A Scalable Generative Graph Model with Community Structure
Network data is ubiquitous and growing, yet we lack realistic generative network models that can be calibrated to match real-world data. The recently proposed Block Two-Level Erdss-Renyi (BTER) model can be tuned to capture two fundamental properties: degree distribution and clustering coefficients. The latter is particularly important for reproducing graphs with community structure, such as social networks. In this paper, we compare BTER to other scalable models and show that it gives a better fit to real data. We provide a scalable implementation that requires only O(d_max) storage where d_max is the maximum number of neighbors for a single node. The generator is trivially parallelizable, and we show results for a Hadoop MapReduce implementation for a modeling a real-world web graph with over 4.6 billion edges. We propose that the BTER model can be used as a graph generator for benchmarking purposes and provide idealized degree distributions and clustering coefficient profiles that can be tuned for user specifications.
💡 Research Summary
The paper presents a detailed study of the Block Two‑Level Erdős‑Rényi (BTER) model, a scalable generative graph algorithm designed to simultaneously reproduce two fundamental characteristics of real‑world networks: a heavy‑tailed degree distribution and high, degree‑dependent clustering coefficients. The authors first motivate the need for realistic synthetic graphs, noting that privacy, security, and size constraints often prevent direct use of real data, while existing generative models (preferential attachment, Stochastic Kronecker Graphs, Chung‑Lu, etc.) either fail to capture clustering or require costly parameter fitting.

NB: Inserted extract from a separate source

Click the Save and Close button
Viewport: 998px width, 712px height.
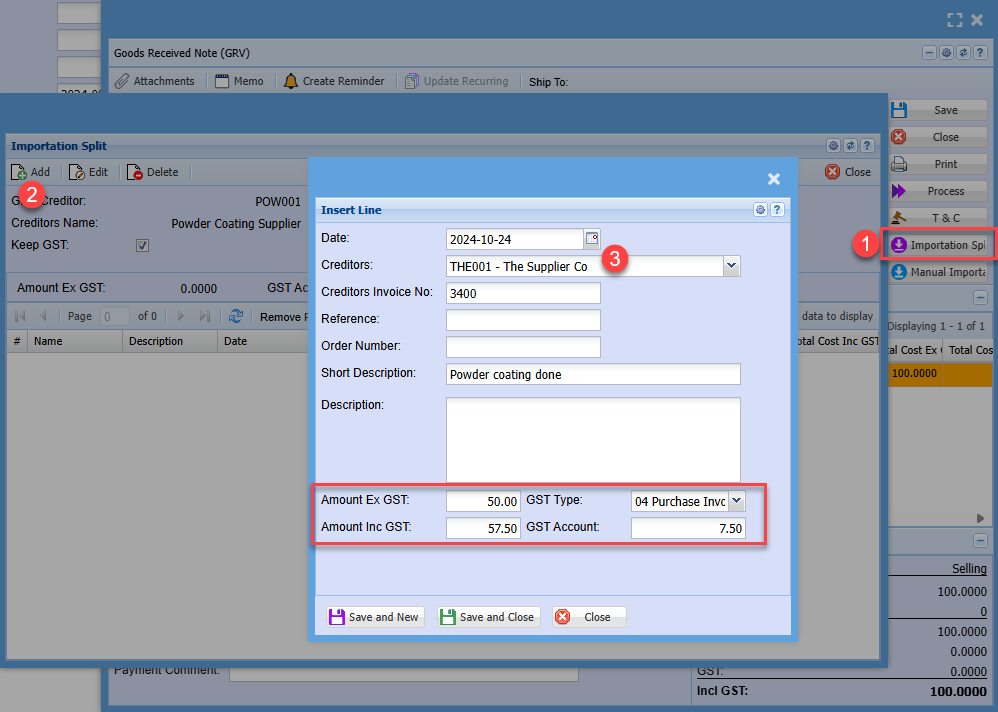(489, 617)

BTER addresses these shortcomings by dividing the generation process into three logical stages. In the preprocessing stage, each vertex is assigned a target degree according to the supplied degree distribution {n_d}. Vertices are then grouped into “affinity blocks” based on degree and the desired clustering profile {c_d}. The size of each block and its internal edge‑creation probability ρ are derived analytically from c_d, ensuring that low‑degree vertices receive higher intra‑block connectivity, which creates many triangles locally.
Phase 1 generates intra‑block edges using dense Erdős‑Rényi graphs. Because the block parameters are chosen to match the target clustering, this phase yields the required number of closed wedges (triangles) without significantly altering the overall degree distribution. Phase 2 adds inter‑block edges using a fast variant of the Chung‑Lu model: each endpoint is sampled independently with probability proportional to its target degree, and m = |E| such endpoint pairs are drawn. This yields the expected edge probability d_i d_j / (2m), reproducing the prescribed degree sequence in expectation while preserving the clustering built in Phase 1. Self‑loops and duplicate edges are discarded after generation, a step that has negligible impact on the final statistics.

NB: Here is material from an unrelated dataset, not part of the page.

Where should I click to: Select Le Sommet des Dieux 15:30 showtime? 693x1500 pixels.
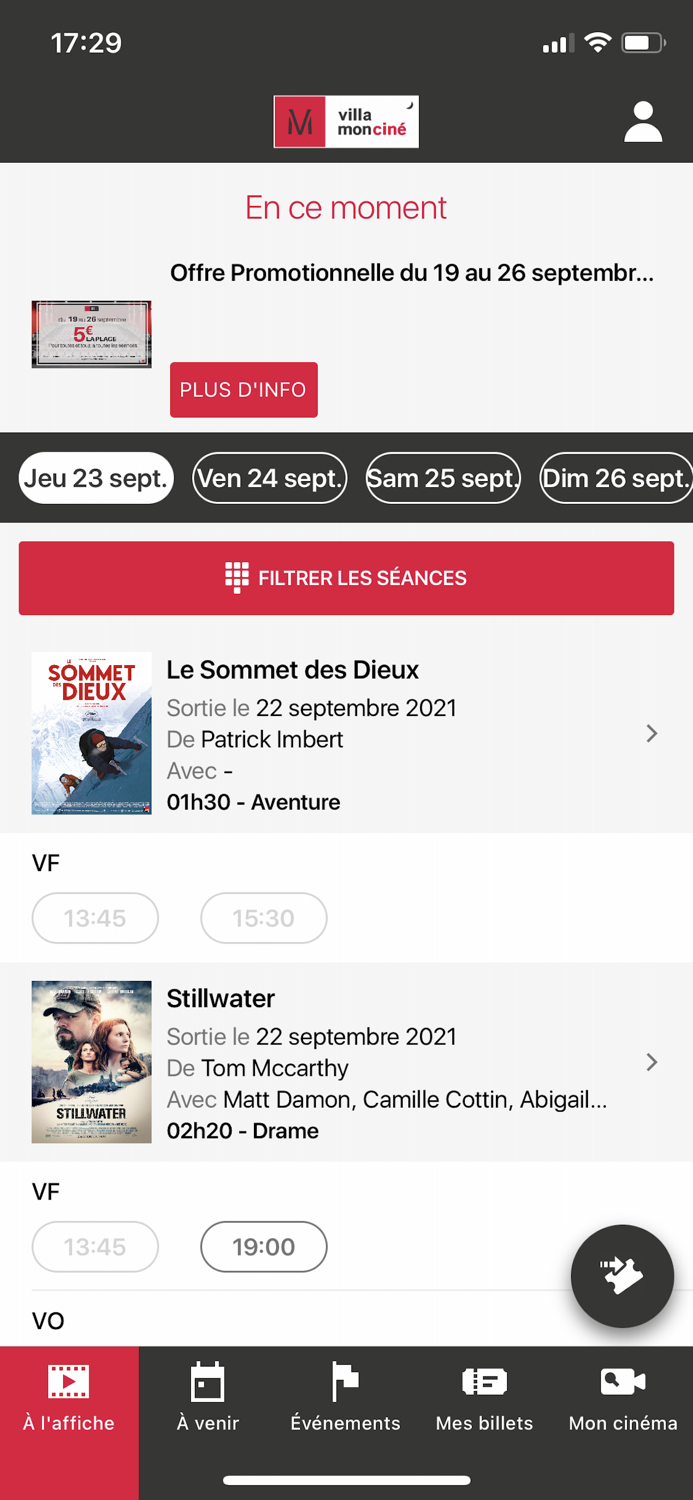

From an implementation perspective, the authors achieve O(d_max) memory usage by storing only the remaining “stubs” for each vertex and compact block lists. Edge sampling is performed with binary‑search over cumulative degree weights, giving O(log d_max) time per endpoint selection. Because every edge is generated independently, the algorithm is trivially parallelizable; the paper demonstrates a Hadoop MapReduce implementation that scales to a web graph with 130 million vertices and 4.6 billion edges, completing in a few hours on a modest cluster.
Experimental evaluation compares BTER against SKG, Chung‑Lu, and other community‑aware models on several large real‑world datasets. BTER consistently matches the empirical degree distribution (within a few percent) and reproduces the degree‑wise clustering curve far more accurately than the baselines—often achieving clustering coefficients an order of magnitude larger. Moreover, BTER requires no iterative optimization; all parameters are computed directly from the input sequences, which simplifies its use for benchmarking when a target graph is unavailable.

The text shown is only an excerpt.